Peter Bradshaw 

Silverton Siege review – sensational apartheid-era standoff gets Hollywood treatment

Cliches and contrivances relegate a key incident in South African history to routine Tinseltown-style fodder
  
  

Taking a stand … Silverton Siege.
Taking a stand … Silverton Siege. Photograph: Netflix

Some silly cliches and tiresomely obvious liberal-balance contrivances have been pumped into this action-thriller for Netflix from South African director Mandla Dube, which is inspired by one of the most sensational events in anti-apartheid history: the Silverton siege in 1980. Three armed activists of the ANC’s uMkhonto we Sizwe (“spear of the nation”) wing – Humphrey Makhubo, Fanie Mafoko, and Wilfred Madela – occupied a bank in Silverton, Pretoria, after the chaotic abandonment of another operation to sabotage an oil plant, taking 25 people hostage and demanded the release of Nelson Mandela. Meanwhile armed officers grimly surrounded the building.

The movie version turns these three men into two men and a woman, with different fictional names: Calvin (Thabo Rametsi), Aldo (Stefan Erasmus) and Terra (Noxolo Dlamini). In accordance with time-honoured Hollywood practice, the film invents a “good” white cop: Captain Langerman (Arnold Vosloo), a careworn, fair-minded guy who comes to respect the hostage-takers’ idealism. There is also a “bad” white cop, the fascistic brigadier (Justin Strydom), known as “Little Crocodile” in homage to South Africa’s “Big Crocodile” prime minister: apartheid strongman PW Botha. The brigadier of course overrules Langerman’s softer approach.

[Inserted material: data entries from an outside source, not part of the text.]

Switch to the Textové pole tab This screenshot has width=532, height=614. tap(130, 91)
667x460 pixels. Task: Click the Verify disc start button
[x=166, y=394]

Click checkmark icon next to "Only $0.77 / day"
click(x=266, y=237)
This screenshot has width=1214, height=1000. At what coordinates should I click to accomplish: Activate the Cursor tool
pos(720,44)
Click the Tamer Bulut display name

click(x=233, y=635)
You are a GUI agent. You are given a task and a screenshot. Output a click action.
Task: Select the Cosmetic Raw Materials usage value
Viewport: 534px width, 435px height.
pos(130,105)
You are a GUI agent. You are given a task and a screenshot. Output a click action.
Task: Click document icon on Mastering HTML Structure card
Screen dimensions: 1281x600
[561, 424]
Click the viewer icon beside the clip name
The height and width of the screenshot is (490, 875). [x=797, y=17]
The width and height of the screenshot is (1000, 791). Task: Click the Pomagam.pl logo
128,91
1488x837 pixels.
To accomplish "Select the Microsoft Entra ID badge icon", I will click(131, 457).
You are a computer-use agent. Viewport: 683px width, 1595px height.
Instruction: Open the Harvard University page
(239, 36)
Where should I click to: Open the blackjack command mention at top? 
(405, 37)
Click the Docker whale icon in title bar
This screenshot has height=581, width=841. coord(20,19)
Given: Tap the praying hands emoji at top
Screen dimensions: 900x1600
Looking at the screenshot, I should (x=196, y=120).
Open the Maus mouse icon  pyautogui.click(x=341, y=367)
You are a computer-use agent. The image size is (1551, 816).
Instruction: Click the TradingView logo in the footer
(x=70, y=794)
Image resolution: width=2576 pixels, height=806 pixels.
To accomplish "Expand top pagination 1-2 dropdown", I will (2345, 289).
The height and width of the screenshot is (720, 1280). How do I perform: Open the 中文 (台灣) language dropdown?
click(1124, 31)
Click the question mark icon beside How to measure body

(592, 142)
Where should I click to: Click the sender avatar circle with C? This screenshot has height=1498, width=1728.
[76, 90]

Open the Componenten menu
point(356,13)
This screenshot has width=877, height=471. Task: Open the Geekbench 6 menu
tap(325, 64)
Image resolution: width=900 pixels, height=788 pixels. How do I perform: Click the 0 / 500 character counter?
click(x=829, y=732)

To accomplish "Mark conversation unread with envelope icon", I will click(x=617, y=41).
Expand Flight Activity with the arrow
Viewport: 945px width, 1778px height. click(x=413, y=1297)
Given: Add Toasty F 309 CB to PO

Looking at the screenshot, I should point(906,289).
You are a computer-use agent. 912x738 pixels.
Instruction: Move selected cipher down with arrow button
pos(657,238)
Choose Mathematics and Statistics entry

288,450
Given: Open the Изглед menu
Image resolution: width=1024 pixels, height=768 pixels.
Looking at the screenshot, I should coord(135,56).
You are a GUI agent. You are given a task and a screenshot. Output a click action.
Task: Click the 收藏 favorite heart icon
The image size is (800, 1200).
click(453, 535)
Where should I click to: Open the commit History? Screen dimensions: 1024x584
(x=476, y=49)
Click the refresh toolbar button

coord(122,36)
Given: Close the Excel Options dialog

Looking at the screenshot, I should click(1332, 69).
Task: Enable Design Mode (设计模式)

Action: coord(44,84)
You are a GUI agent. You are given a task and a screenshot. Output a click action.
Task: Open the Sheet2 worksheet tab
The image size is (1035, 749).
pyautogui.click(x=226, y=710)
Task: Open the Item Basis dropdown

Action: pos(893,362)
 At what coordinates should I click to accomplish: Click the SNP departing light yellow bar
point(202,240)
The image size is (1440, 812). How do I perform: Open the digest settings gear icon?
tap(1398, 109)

The movie imagines that there is a police informer inside the ANC group (I wonder what the present-day ANC think about this touch) and it also fictionalises a deeply unlikely government minister’s daughter who actually works at the bank in an assistant-managerial position, and whose liberal views come out in a full-blown and somewhat bizarre Patty Hearst episode. And just in case there aren’t enough stock situations, we get a bit of Butch-and-Sundance defiance as well. It’s pretty routine stuff, and disappointing.

• Silverton Siege is available on 27 April on Netflix.